“La haula wala quwwata illa billah adaah obat dari 99 penyakit. Yang paling ringan adalah kesusahan hati.” (HR. Baihaqi dan Ath-Thbarani).
Pembaca yang budiman…
Berikut ada kisah nyata dan menarik tentang kedahsyatan hauqalah ini.
Hati Malik Al-Asyja’i dan istrinya dirundung kesedihan. Bagaimana tidak, putra mereka yang tersayang, Auf bin Malik Al-Asyja’i, sudah beberapa hari tidak kembali ke rumah karena diculik oleh musuh. Suasana duka meliputi keadaan keluarga itu.
Berharap mendapatkan solusi yang terbaik, Malik menemui Rasulullah Saw. untuk mengadukan permasalahan yang ia hadapi beserta kesedihan yang menmpa mereka.

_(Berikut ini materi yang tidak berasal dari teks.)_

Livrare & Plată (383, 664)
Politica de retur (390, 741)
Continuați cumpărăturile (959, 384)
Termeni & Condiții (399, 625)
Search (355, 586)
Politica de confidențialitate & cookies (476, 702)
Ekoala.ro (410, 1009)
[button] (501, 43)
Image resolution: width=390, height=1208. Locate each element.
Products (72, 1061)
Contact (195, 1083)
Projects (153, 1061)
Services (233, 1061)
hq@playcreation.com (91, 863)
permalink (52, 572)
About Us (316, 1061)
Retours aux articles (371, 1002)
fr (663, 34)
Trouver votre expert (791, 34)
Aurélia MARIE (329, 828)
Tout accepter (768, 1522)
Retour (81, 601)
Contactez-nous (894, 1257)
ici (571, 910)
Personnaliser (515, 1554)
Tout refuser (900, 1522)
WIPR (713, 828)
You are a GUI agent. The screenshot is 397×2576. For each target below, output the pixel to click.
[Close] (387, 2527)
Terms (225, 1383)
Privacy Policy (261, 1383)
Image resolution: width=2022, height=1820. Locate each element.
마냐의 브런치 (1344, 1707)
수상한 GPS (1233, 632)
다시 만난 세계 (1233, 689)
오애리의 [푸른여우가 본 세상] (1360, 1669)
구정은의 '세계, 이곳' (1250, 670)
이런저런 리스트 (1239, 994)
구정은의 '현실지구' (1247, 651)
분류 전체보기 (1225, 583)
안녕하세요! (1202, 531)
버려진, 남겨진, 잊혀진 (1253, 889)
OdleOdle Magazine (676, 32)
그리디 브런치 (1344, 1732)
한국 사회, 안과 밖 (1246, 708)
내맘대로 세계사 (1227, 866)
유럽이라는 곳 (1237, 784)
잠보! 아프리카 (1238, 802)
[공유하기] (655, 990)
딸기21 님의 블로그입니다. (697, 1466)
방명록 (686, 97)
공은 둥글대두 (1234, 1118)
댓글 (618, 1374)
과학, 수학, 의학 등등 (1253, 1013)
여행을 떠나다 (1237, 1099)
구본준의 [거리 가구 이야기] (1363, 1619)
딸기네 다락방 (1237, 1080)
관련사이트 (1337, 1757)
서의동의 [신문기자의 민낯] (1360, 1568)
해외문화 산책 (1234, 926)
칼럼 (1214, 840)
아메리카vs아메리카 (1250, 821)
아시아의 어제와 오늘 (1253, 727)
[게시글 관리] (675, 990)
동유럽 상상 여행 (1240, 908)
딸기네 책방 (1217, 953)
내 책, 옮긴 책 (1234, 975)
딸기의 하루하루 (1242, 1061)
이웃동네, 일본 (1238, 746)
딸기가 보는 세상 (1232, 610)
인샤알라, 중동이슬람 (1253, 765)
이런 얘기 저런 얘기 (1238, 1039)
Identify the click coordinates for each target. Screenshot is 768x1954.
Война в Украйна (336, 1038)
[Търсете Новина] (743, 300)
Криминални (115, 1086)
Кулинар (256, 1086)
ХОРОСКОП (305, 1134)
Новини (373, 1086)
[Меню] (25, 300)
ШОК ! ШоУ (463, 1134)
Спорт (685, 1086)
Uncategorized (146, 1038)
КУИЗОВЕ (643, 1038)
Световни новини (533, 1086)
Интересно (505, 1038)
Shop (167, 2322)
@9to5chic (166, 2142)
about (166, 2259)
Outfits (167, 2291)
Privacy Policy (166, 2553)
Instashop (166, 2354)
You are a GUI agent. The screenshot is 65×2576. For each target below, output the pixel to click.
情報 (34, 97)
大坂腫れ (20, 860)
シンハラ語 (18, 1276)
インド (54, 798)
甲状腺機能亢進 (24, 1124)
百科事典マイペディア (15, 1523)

Pada saat itu Rasulullah Saw. hanya meminta Malik dan istrinya untuk bersabar sambil terus memperbanyak mengucapkan kalimat La haula wala quwwata illa billahil ‘aliyyil azhim.
Sementara itu di tempat musuh, Auf diikat dengan rantai dari besi yang sangat kuat. Sudah berulang kali Auf mencoba menggerakkan rantai besi itu, tapi sungguh sangat kokoh sehingga harapan untuk melepaskan diri sangat kecil.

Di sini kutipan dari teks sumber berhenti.